■ **Work required**
Wherever pictures appear in the listing below, leave them out, and copy exactly, and only, everything from the line with "This screenshot has" down to the line with "Click the E-commerce Features row label".

■ **Data listing**
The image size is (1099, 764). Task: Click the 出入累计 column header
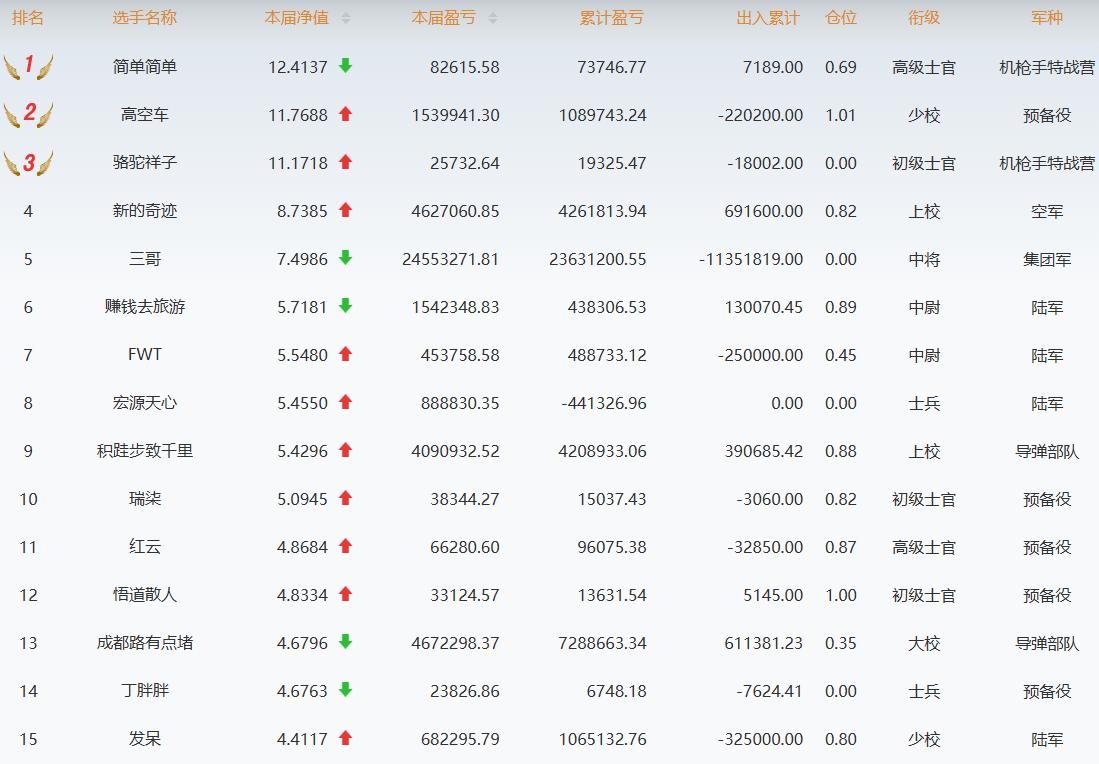click(x=767, y=18)
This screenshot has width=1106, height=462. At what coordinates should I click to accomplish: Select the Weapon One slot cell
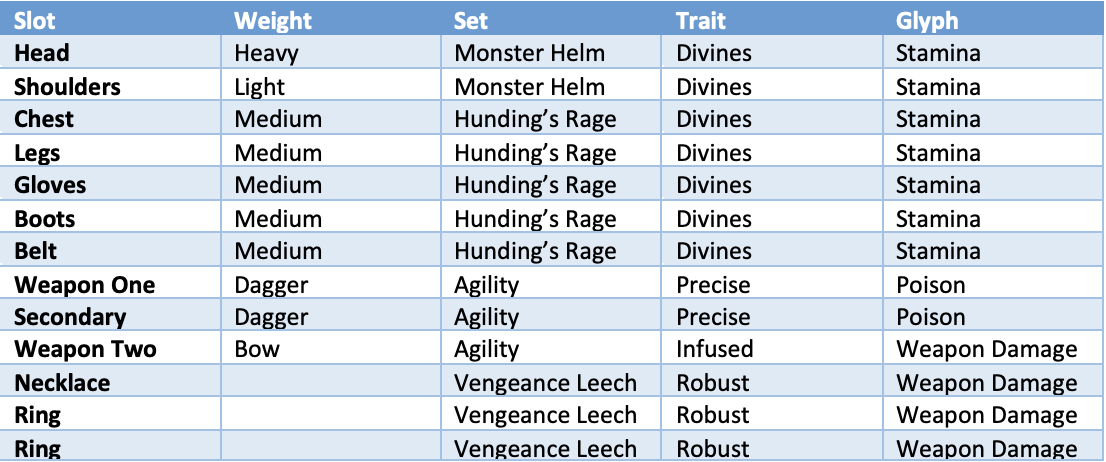pos(85,285)
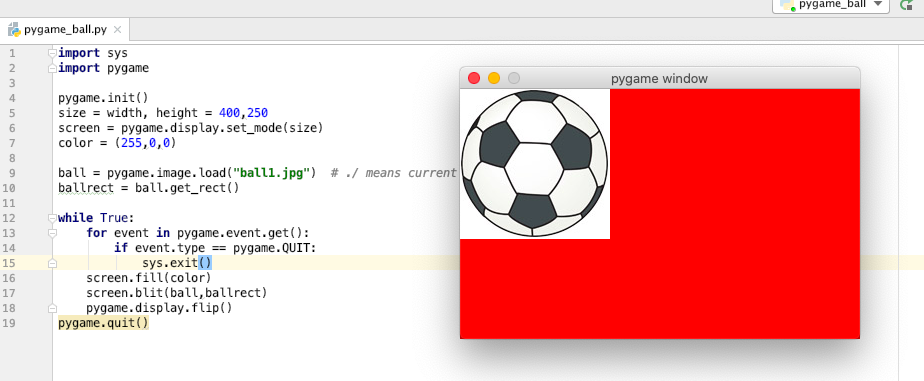
Task: Click the greyed zoom button of pygame window
Action: pos(514,78)
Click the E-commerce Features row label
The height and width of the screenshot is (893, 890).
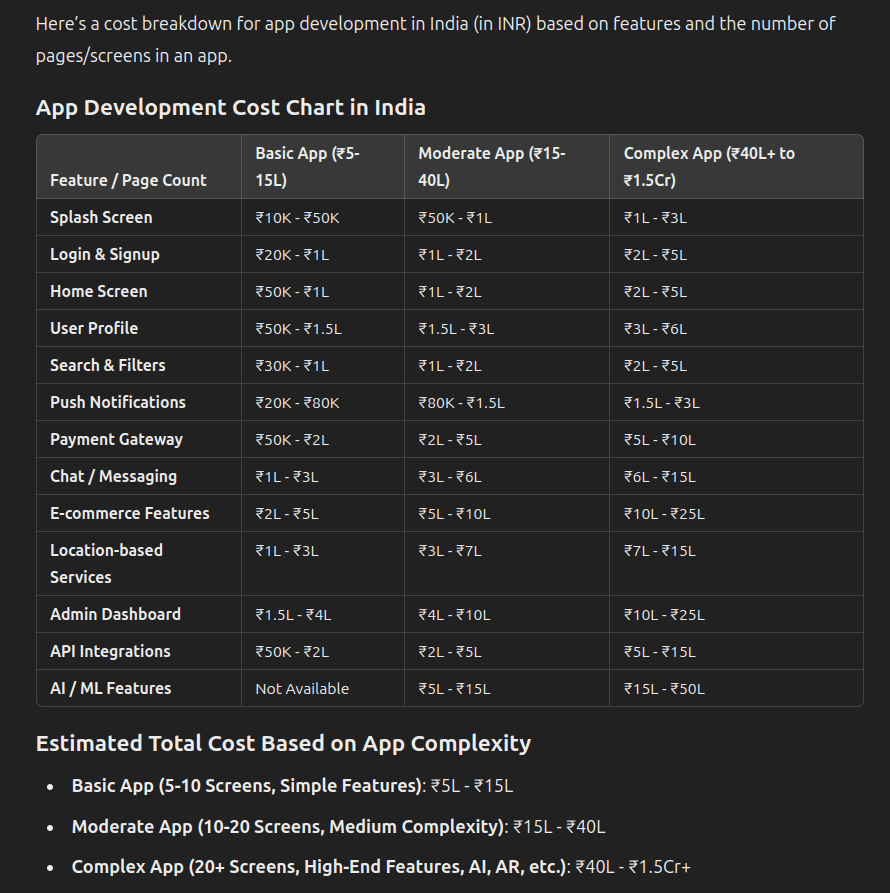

■ **Output for this task**
This screenshot has width=1106, height=462. At what coordinates should I click to accomplish: Select the Weapon One slot cell
pos(85,285)
Task: Click the greyed zoom button of pygame window
Action: pos(514,78)
Click the E-commerce Features row label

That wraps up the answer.